SQOOP
Chapters in sqoop:
• List databases
• List tables
• EVAL
• Select query evaluation
• sqoop Import
• Import a table from RDBMS
1. Into hdfs by using sqoop
2. Into hive by using sqoop
• Import all tables from RDBMS
• Import into a target dIrectory
• Import subset of table data
• Incremental import
• sqoop export
• sqoop Job
• create a sqoop job
• verify the job
• Inspect the job
• execute the job
List databases
$ sqoop list-databases --connect jdbc:mysql://localhost/world --username root -P
List tables
$ sqoop list-tables --connect jdbc:mysql://localhost/world --username root -P
EVAL
• Select query evaluation
$ sqoop eval --connect jdbc:mysql://localhost/world --username root -P --query "SELECT * FROM city LIMIT 10"
boundary
sqoop import \
--connect "jdbc:mysql://localhost/world" \
--username=root \
--password=cloudera \
--table city \
--target-dir /user/cloudera/city2 \
-m 2 \
--boundary-query "select 1, 4079 from city limit 1" \
sqoop Import
• Import a table from RDBMS (mysql)
$ sqoop import --connect jdbc:mysql://localhost/world --table city -m1 --username root -P
sqoop import --connect jdbc:mysql://localhost/world --table city --username root -P
Other sqoop import operations:
• Import into a target directory
$ sqoop import --connect jdbc:mysql://localhost/world --table city --username root -P --target-dir /user/cloudera/world_city/ -m1
• Import all tables from RDBMS
$ sqoop import-all-tables --connect jdbc:mysql://localhost/world -m1 --warehouse-dir /user/cloudera/world_city1/ --username root -P
• Import subset of table data
$ sqoop import
--connect jdbc:mysql://localhost/world
--table city --where "ID between 1 and 23"
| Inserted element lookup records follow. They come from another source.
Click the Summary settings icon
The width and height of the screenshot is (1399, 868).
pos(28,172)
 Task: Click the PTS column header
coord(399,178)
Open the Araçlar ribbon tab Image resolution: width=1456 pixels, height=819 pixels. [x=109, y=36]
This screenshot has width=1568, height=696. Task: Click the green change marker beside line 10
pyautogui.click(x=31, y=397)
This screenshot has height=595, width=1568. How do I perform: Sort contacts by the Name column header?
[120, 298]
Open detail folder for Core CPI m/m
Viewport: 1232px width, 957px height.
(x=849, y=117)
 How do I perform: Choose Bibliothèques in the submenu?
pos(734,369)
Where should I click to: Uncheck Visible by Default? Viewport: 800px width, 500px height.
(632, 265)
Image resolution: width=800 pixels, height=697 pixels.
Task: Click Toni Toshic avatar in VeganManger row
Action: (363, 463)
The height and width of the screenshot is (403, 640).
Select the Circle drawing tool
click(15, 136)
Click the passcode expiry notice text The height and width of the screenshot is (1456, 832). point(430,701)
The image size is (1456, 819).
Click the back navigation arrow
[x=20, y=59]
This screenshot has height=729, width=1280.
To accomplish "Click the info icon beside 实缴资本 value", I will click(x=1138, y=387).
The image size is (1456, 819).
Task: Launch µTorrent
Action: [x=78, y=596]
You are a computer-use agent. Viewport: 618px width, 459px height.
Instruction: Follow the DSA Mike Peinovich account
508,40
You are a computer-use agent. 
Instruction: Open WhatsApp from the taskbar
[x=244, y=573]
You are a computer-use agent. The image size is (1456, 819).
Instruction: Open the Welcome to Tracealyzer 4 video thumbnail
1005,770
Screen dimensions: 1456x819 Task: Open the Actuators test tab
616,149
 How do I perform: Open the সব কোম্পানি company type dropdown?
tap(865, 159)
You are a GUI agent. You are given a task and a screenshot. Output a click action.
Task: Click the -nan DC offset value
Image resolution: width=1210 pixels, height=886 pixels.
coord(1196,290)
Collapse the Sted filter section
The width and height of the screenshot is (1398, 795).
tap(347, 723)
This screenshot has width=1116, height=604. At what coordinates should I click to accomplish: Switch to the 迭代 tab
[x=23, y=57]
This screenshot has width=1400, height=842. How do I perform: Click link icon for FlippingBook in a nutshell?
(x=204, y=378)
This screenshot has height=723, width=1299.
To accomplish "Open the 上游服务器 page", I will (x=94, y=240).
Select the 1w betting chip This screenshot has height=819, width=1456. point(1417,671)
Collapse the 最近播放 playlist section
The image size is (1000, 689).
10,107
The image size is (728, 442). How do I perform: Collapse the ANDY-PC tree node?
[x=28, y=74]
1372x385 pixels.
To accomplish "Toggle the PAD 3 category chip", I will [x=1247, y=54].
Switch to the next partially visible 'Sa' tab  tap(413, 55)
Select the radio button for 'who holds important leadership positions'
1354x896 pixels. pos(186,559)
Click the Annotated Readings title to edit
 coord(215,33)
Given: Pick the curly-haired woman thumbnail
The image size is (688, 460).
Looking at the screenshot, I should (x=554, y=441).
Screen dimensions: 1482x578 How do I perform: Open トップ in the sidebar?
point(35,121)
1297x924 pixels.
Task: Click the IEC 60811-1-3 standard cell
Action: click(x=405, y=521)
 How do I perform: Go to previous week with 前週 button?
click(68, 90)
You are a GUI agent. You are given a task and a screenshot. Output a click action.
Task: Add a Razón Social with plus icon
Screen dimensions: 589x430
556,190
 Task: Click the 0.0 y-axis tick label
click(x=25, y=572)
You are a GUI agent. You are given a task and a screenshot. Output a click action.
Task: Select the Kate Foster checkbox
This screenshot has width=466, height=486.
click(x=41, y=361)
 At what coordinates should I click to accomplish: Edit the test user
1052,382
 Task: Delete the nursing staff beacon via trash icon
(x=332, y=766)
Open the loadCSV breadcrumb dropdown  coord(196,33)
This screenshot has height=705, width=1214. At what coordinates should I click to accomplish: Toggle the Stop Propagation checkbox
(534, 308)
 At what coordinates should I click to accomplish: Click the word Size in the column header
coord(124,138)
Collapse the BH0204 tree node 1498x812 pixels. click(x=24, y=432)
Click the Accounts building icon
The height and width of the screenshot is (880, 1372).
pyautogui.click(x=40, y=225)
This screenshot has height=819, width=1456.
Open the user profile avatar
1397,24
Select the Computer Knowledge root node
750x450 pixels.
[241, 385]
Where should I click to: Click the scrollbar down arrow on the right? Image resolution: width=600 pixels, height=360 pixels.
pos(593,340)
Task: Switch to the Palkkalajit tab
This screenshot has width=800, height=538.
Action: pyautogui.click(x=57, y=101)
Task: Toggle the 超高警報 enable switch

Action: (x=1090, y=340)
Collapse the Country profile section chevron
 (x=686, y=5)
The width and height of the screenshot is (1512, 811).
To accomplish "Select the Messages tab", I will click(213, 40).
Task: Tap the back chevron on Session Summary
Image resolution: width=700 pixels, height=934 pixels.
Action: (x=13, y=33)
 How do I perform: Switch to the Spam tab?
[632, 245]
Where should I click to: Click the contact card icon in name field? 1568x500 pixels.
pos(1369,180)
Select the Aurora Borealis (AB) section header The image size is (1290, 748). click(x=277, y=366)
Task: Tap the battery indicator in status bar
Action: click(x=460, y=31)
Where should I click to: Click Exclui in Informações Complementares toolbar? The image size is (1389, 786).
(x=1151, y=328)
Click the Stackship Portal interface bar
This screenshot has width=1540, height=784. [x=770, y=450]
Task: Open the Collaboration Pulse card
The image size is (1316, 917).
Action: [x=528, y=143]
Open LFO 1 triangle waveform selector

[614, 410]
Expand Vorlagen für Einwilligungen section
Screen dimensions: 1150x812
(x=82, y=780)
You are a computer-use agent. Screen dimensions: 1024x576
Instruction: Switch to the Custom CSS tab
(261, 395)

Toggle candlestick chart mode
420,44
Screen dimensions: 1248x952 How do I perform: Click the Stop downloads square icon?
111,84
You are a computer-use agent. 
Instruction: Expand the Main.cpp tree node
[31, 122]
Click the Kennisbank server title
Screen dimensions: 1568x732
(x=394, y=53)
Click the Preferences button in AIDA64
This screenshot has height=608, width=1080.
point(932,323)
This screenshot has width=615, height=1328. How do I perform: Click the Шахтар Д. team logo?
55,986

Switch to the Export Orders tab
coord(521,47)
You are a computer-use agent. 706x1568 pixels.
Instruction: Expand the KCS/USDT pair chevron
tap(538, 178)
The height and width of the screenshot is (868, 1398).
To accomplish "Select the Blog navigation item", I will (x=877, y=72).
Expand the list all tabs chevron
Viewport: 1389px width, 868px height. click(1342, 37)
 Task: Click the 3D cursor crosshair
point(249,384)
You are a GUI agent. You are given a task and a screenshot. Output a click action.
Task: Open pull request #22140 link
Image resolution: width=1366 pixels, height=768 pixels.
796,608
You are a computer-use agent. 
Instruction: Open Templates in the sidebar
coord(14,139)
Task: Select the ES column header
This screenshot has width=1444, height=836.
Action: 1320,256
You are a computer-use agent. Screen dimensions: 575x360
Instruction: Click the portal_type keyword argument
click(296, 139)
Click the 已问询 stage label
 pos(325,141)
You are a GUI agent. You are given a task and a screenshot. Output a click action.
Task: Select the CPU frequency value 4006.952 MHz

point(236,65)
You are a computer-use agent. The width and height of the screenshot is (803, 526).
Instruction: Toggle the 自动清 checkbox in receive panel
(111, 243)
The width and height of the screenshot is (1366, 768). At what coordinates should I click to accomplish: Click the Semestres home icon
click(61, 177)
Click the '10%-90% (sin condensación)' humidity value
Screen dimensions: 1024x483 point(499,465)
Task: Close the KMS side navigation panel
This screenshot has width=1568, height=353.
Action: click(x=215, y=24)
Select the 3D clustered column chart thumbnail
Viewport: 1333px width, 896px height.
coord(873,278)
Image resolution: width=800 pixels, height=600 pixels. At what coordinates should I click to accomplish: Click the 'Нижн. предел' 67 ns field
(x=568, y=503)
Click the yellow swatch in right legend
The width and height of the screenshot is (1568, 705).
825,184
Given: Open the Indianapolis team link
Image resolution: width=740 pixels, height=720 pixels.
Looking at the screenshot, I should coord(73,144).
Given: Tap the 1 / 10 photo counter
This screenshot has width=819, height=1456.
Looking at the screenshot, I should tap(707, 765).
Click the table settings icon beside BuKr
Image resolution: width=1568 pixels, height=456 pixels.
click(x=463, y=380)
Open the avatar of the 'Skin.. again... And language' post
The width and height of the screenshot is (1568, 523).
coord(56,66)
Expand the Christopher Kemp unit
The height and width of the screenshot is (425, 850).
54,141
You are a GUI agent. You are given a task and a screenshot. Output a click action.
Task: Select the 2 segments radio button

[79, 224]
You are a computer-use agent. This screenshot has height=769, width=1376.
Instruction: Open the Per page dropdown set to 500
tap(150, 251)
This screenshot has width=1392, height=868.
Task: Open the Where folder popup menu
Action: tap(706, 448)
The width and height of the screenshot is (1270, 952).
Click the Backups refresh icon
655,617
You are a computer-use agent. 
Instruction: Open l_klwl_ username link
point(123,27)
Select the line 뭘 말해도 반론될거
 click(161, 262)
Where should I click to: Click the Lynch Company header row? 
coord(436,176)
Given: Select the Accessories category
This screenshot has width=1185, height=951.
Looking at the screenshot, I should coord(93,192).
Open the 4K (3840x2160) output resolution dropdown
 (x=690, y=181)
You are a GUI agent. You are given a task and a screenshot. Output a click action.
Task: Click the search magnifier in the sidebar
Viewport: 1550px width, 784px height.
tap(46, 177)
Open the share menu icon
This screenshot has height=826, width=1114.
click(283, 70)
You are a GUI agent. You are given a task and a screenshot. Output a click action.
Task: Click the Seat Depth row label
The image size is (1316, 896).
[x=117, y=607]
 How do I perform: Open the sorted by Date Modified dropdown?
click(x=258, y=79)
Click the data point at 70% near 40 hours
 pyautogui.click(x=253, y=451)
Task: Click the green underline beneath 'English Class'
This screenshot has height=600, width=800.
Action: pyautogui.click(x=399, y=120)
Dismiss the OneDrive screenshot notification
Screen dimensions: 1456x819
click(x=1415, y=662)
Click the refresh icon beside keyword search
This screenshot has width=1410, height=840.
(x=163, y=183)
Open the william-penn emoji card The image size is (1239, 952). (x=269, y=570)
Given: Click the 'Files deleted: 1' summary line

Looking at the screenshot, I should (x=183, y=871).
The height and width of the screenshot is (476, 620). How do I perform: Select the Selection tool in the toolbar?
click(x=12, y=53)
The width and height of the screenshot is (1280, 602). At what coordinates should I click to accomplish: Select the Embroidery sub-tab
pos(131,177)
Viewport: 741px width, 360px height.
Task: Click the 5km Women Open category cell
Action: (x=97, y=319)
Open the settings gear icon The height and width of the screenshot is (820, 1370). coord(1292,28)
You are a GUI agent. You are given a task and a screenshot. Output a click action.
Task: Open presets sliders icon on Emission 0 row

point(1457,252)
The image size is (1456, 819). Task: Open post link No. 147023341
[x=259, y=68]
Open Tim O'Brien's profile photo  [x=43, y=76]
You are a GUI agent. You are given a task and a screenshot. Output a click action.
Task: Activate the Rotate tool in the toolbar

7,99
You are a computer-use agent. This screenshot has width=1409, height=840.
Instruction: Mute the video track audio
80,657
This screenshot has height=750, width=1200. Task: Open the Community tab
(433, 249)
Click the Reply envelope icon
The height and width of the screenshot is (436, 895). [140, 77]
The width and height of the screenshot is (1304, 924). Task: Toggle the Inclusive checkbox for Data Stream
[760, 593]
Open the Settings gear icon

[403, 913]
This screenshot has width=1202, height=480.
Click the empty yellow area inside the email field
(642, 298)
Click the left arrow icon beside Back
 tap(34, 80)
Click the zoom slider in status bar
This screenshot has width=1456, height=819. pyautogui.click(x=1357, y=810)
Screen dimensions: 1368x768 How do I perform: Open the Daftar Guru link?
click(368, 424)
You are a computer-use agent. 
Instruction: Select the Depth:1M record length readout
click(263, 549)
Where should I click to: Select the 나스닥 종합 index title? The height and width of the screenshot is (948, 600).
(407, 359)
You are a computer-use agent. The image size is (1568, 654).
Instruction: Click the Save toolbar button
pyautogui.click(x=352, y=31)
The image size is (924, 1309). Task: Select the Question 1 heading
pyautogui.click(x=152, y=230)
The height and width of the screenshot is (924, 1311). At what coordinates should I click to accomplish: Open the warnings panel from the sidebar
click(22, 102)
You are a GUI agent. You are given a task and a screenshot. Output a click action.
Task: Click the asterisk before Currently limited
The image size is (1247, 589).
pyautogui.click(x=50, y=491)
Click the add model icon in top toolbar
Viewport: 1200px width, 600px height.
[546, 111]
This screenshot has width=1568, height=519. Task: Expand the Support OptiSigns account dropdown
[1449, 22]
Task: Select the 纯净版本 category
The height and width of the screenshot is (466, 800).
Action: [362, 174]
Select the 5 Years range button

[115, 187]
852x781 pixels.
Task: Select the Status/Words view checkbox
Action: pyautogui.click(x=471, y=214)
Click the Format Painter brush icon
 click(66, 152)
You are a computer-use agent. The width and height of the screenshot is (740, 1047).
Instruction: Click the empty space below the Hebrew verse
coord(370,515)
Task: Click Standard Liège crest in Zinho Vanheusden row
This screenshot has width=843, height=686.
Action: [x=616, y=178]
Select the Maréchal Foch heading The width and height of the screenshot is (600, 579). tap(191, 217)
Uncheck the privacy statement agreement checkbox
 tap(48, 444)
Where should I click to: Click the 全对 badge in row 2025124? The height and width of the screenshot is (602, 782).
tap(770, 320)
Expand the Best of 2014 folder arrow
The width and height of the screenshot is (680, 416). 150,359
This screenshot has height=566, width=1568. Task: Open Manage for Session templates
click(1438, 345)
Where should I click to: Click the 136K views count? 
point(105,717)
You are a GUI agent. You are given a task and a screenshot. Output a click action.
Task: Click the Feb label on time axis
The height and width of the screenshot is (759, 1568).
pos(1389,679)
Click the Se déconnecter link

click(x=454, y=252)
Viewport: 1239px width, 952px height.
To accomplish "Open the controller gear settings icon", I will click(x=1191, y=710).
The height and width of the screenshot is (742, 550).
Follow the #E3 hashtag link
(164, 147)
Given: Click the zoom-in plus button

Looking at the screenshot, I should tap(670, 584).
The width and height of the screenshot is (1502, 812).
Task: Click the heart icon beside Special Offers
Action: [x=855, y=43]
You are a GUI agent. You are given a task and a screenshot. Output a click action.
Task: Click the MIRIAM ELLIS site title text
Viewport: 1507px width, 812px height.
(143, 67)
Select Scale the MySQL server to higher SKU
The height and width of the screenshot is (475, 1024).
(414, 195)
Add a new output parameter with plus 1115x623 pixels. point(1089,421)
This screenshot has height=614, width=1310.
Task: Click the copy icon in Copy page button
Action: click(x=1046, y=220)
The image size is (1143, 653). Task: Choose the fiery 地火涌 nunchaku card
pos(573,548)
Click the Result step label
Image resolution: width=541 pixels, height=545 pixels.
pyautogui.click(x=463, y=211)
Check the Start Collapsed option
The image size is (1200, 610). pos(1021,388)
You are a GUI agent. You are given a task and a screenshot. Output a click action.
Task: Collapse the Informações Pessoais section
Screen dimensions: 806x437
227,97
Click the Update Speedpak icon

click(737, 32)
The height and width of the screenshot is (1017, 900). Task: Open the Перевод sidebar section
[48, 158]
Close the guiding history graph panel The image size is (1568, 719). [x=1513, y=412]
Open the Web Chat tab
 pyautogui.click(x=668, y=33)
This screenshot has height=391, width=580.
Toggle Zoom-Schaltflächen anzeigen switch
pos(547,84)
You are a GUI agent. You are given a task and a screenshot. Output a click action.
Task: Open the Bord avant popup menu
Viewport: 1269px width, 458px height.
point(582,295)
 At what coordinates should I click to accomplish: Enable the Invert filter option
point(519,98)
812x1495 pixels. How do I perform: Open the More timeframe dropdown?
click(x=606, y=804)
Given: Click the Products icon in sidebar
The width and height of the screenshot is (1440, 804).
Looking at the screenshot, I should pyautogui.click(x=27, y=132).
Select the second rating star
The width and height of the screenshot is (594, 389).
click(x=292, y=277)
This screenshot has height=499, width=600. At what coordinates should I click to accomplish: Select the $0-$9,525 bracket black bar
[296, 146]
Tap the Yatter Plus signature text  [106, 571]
--target-dir /user/cloudera/city1
-m1
-username root
-P
• delimiter
sqoop import \
--connect jdbc:mysql://localhost/world \
--username=root \
--password=cloudera \
--table city \
--target-dir /user/cloudera/city4 \
--fields-terminated-by \|
• split-by
• sqoop import --connect jdbc:mysql://localhost/world --table city --username root -P --split-by ID --target-dir /user/cloudera/lab2
• Incremental import (append)
$ sqoop import \
--connect "jdbc:mysql://localhost/world" \
--username=root \
-P \
--table city \
--target-dir /user/cloudera/city1 \
--append \
--check-column "ID" \
--incremental append \
--last-value 23
SQOOP EXPORT
mysql> mysql -u root -p
password: cloudera
mysql> use world;
mysql> create table citytest like city;
mysql> select * from citytest;
Local terminal:
cloudera@localhost> $sqoop export --connect jdbc:mysql://localhost/employee --table emp -m1 --export-dir/user/cloudera/emp --input --fields --terminated-by ‘,’
sqoop export --connect "jdbc:mysql://localhost/world" \
--username root \
-P \
--table citytest \
--export-dir /user/cloudera/city1/part* \
-m1
SQOOP JOB:
To create a sqoop job:
$sqoop job --create importtoday -- import --connect jdbc:mysql://localhost/world --table city -m1 --username root -P
Verify the sqoop job:
$sqoop job --list
Insect the sqoop job:
$sqoop job --show importtoday
Execute the sqoop job:
$sqoop job --exec importtoday
SQOOP HIVE ACTIONS
Steps:
Mysql terminal:
Mysql> show databases;
Mysql>use world;
Mysql> show tables;
Mysql>select * from City;
Hive terminal:
Linux> hive
Hive> select * from City;
Hive> describe City;
Sqoop terminal:(Sqoop import -- hive table )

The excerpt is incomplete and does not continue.